The spheres should become blue if the cursor is above them.

Mouse enter and mouse leave events

Mouse events like 'mouseenter', 'mouseleave', etc. aren't supported either. If you want to be inform when the mouse "enters" an object or "leaves" that object, you'll have to do it by yourself.

What we can do to reproduce the mouseenter and mouseleave events, is to have a variable containing the currently hovered object.

If there is one object intersecting, but there wasn't one before, it means a mouseenter has happened on that object.

If no object intersects, but there was one before, it means a mouseleave has happened.

We just need to save the currently intersecting object:

let currentIntersect = null

And then, test and update the currentIntersect variable:

const tick = () =>
{
    // ...
    raycaster.setFromCamera(mouse, camera)
    const objectsToTest = [object1, object2, object3]
    const intersects = raycaster.intersectObjects(objectsToTest)
    
    if(intersects.length)
    {
        if(!currentIntersect)
        {
            console.log('mouse enter')
        }

        currentIntersect = intersects[0]
    }
    else
    {
        if(currentIntersect)
        {
            console.log('mouse leave')
        }
        
        currentIntersect = null
    }

    // ...
}

Mouse click event

Now that we have a variable containing the currently hovered object, we can easily implement a click event.

First, we need to listen to the click event regardless of where it happens:

window.addEventListener('click', () =>
{
    
})

Then, we can test if the there is something in the currentIntersect variable:

window.addEventListener('click', () =>
{
    if(currentIntersect)
    {
        console.log('click')
    }
})

We can also test what object was concerned by the click:

window.addEventListener('click', () =>
{
    if(currentIntersect)
    {
        switch(currentIntersect.object)
        {
            case object1:
                console.log('click on object 1')
                break

            case object2:
                console.log('click on object 2')
                break

            case object3:
                console.log('click on object 3')
                break
        }
    }
})

Reproducing native events takes time, but once you understand it, it's pretty straightforward.

Raycasting with models 44:39

This is all great, but can we apply ray casting to imported models?

The answer is yes, and it’s actually quite easy. But we are going to do it together because there are a few interesting things that we can learn along the way.

First, we need a model.

Load the model

The Duck model that we used in a previous lesson is located in the static/models/Duck/ folder.

Now would be a good time to try to load that model on your own and add it to the scene.

First, we are going to use the GLTFLoader.

Import GLTFLoader from three/examples/jsm/loaders/GLTFLoader.js:

import { GLTFLoader } from 'three/examples/jsm/loaders/GLTFLoader.js'

Next, we need to instantiate it.

You can put that code anywhere after instantiating the scene and before the tick function:

/**
 * Model
 */
const gltfLoader = new GLTFLoader()

We can now call the load method. The two parameters are the path to the file and the function that should be called when the model is loaded.

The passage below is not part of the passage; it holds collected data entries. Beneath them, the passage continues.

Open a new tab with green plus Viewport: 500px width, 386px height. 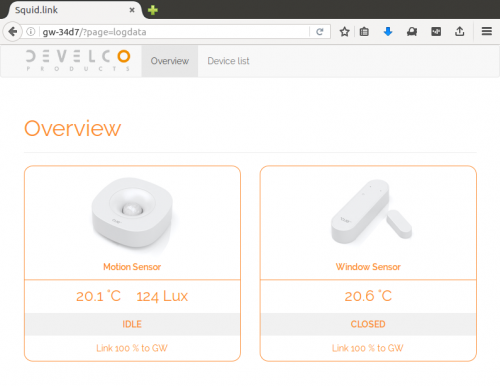click(153, 10)
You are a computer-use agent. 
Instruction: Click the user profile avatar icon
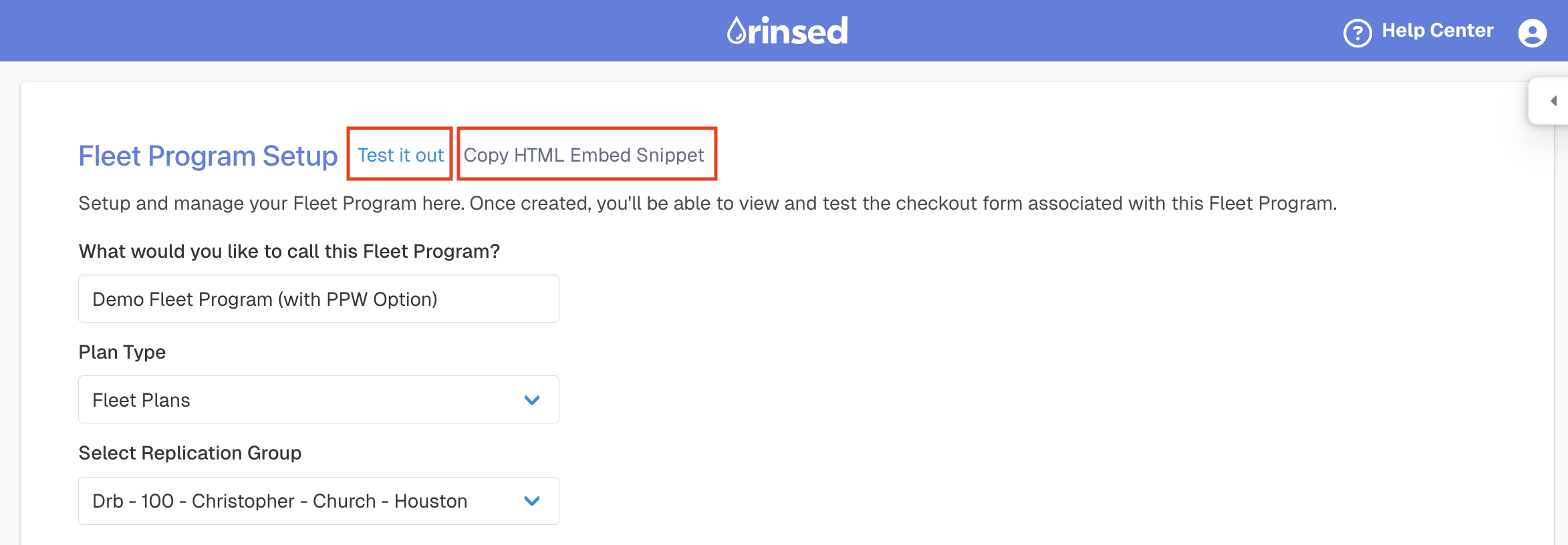[1533, 32]
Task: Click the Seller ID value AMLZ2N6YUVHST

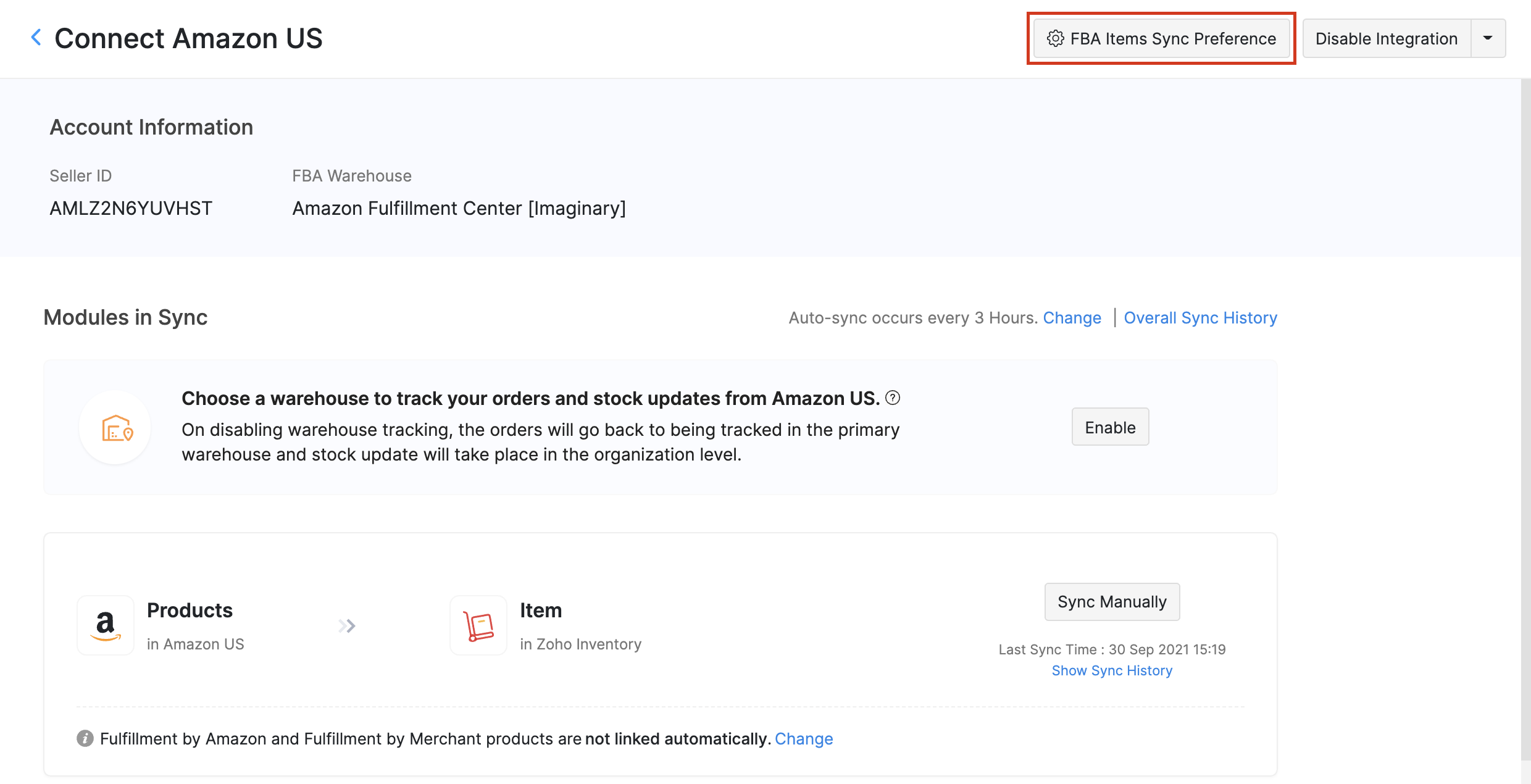Action: pyautogui.click(x=131, y=209)
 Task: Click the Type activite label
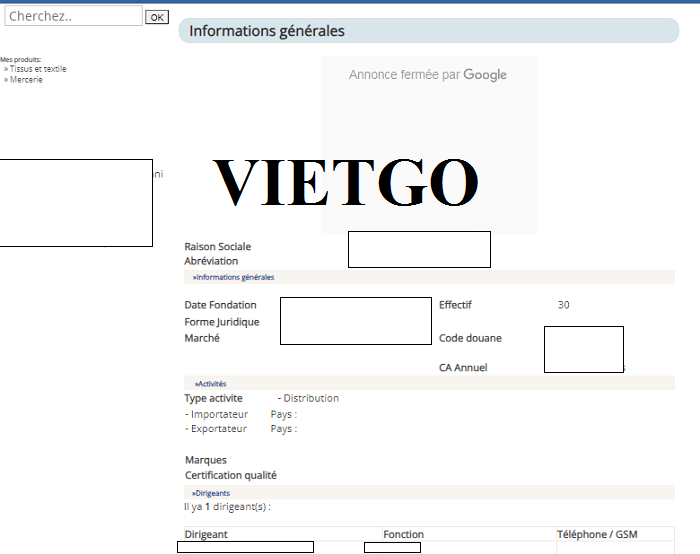click(213, 398)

We are going to use the glTF-Binary, but feel free to use another version. In addition, don’t forget that you need to add a DracoLoader instance to the GLTFLoader instance if you want to use the Draco compressed version.

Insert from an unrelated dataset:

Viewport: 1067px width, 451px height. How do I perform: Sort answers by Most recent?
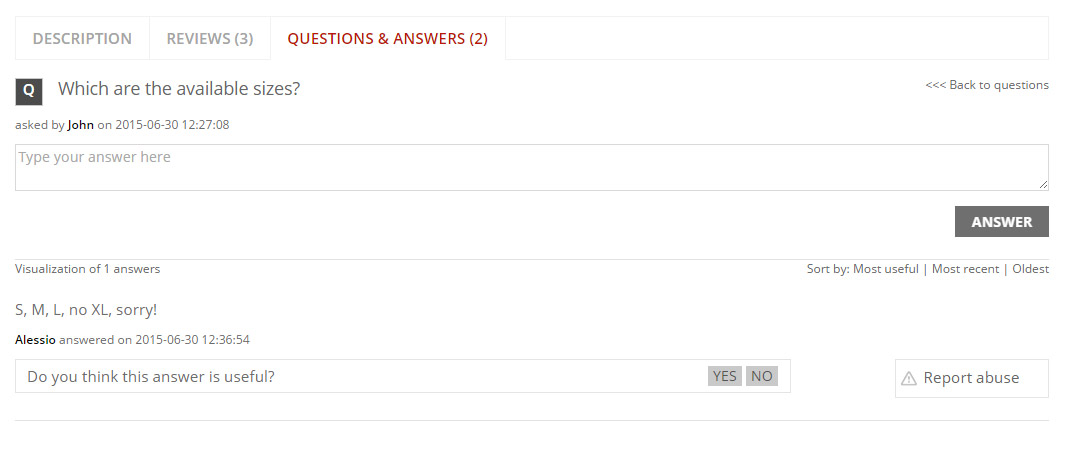[965, 269]
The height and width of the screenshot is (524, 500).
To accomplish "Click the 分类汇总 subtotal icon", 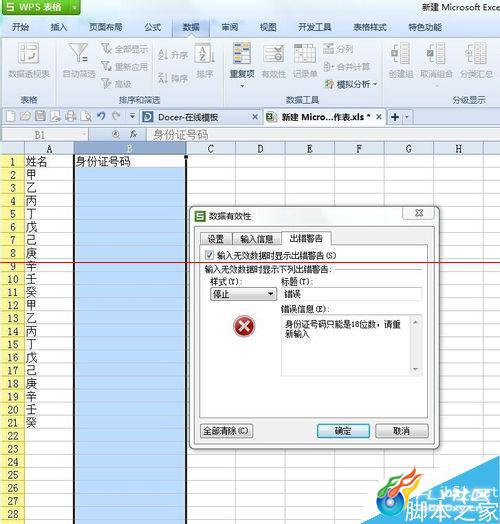I will click(x=476, y=53).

Call the load method and send './models/Duck/glTF-Binary/Duck.glb' as the path (without the static/ path) and a function with a console log in it:

gltfLoader.load(
    './models/Duck/glTF-Binary/Duck.glb',
    () =>
    {
        console.log('loaded')
    }
)

You should see the 'loaded' in the console.

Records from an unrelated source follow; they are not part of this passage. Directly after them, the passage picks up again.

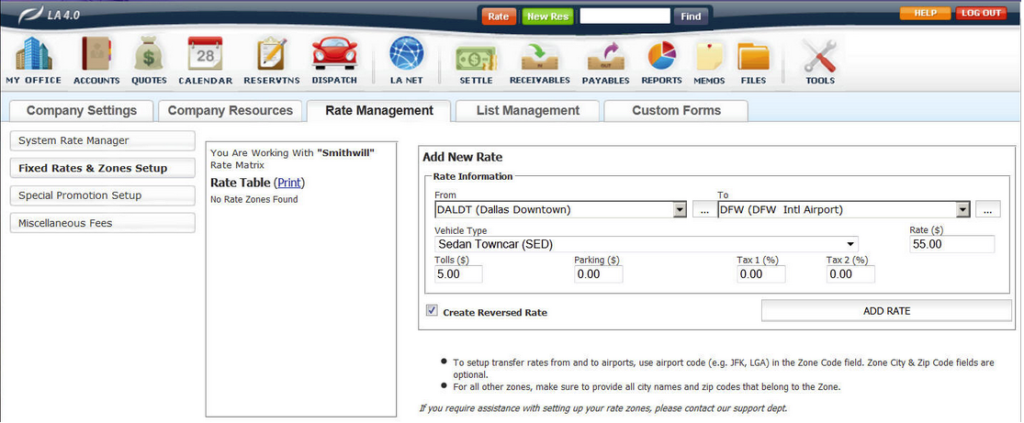Expand the From zone dropdown
Viewport: 1024px width, 423px height.
(680, 210)
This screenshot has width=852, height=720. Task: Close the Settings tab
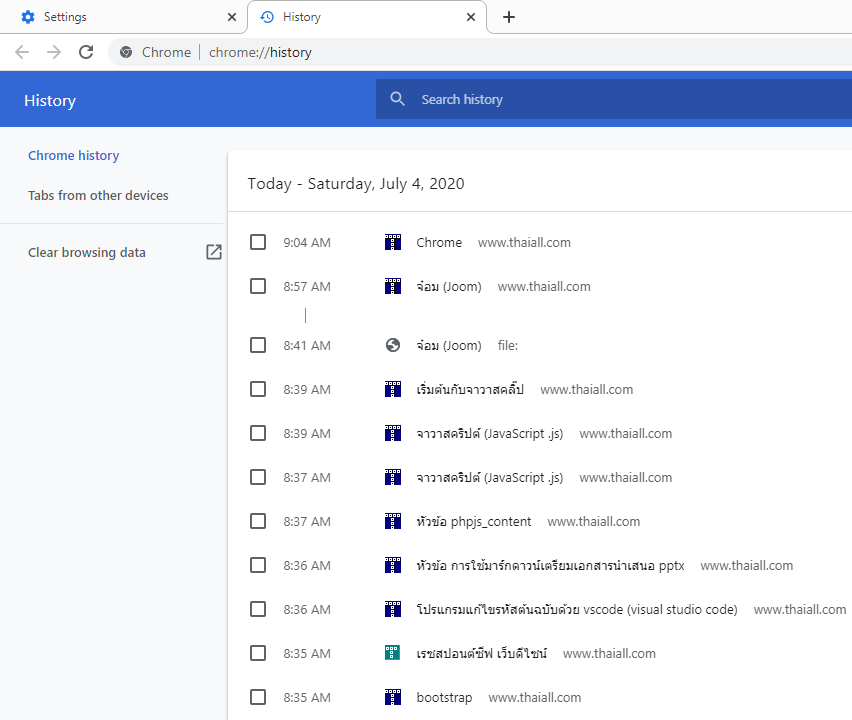[231, 17]
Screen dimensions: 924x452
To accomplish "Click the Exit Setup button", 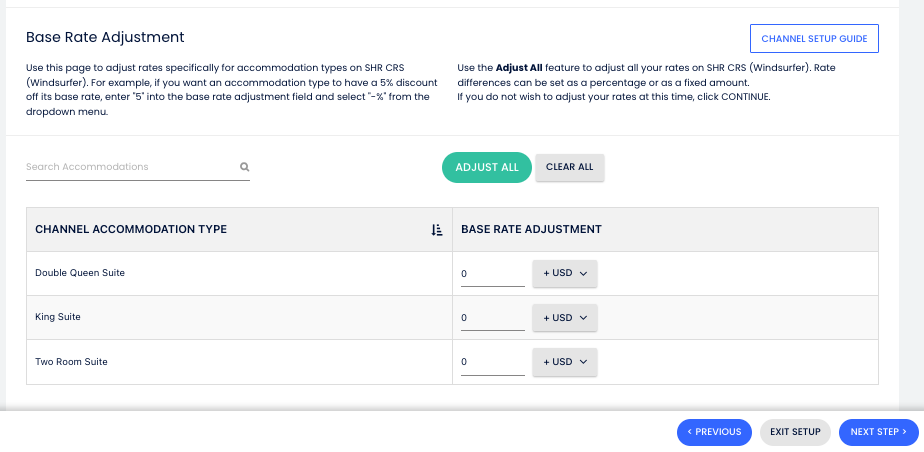I will coord(795,432).
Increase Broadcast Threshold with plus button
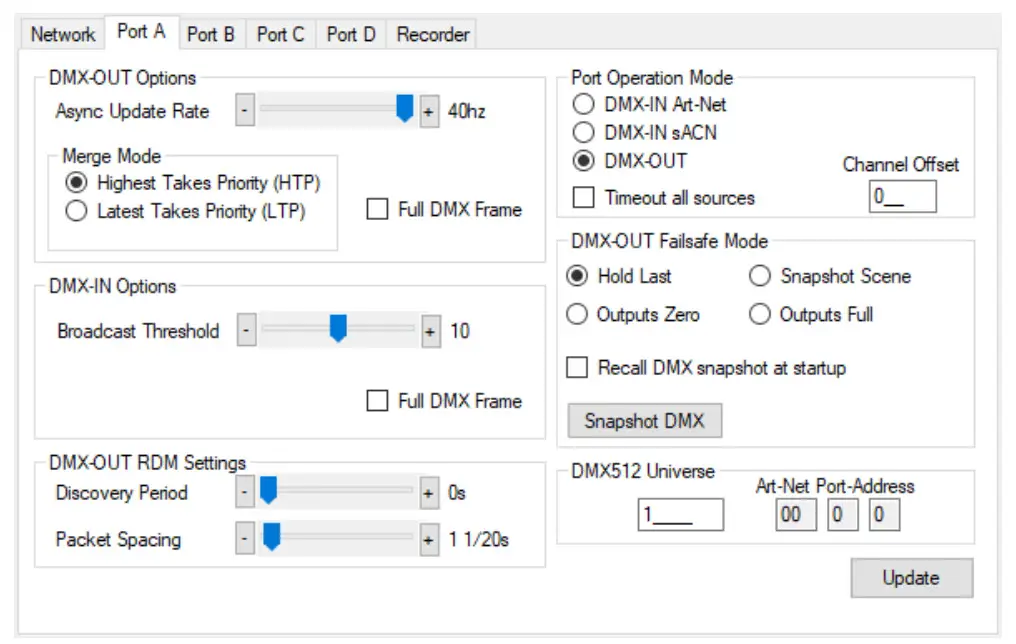This screenshot has width=1016, height=644. pos(428,328)
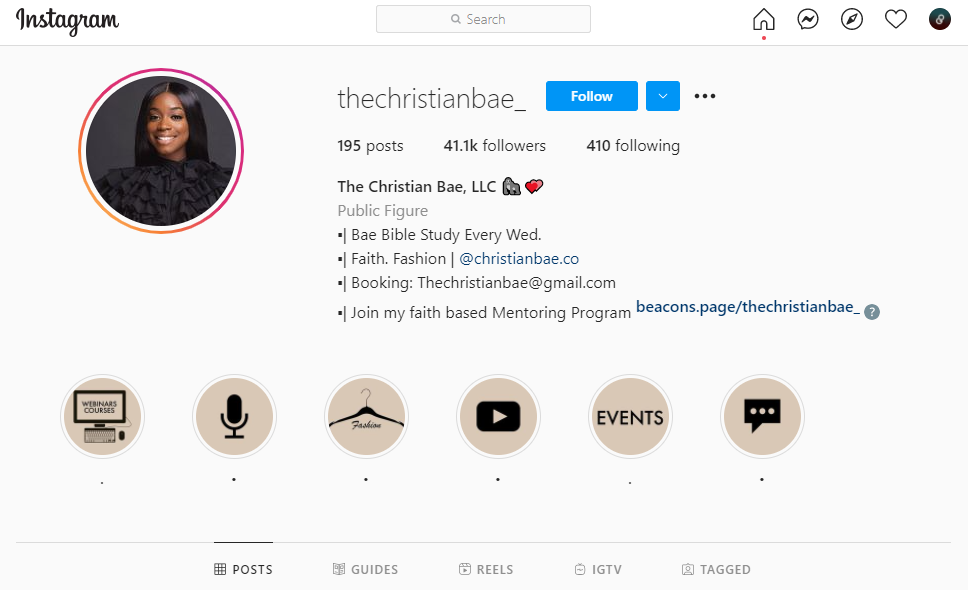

We can now add the model to the scene. First, add a gltf argument to the function:

gltfLoader.load(
    './models/Duck/glTF-Binary/Duck.glb',
    (gltf) =>
    {
        console.log('loaded')
    }
)

Now, add the whole loaded scene contained in the gltf.scene property to your own scene:

gltfLoader.load(
    './models/Duck/glTF-Binary/Duck.glb',
    (gltf) =>
    {
        scene.add(gltf.scene)
    }
)

As you can see, there is something wrong.

Lights

If you’ve tried doing it on your own, you’ve probably struggled a little executing this step.

It seems that something has been added to the scene, but it’s all black. And the reason is that our Duck material is a MeshStandardMaterial and this kind of material can only be seen with lights.

Let’s add an AmbientLight and a DirectionalLight:

/**
 * Lights
 */
// Ambient light
const ambientLight = new THREE.AmbientLight('#ffffff', 0.9)
scene.add(ambientLight)

// Directional light
const directionalLight = new THREE.DirectionalLight('#ffffff', 2.1)
directionalLight.position.set(1, 2, 3)
scene.add(directionalLight)

Now that we can see the Duck, move it down a little:

gltfLoader.load(
    './models/Duck/glTF-Binary/Duck.glb',
    (gltf) =>
    {
        gltf.scene.position.y = - 1.2
        scene.add(gltf.scene)
    }
)

Intersect the model

Let’s try the raycaster on the model.

The exercise will be quite simple. We want the Duck to get bigger when the cursor enters it and revert to its normal size when the cursor leaves it.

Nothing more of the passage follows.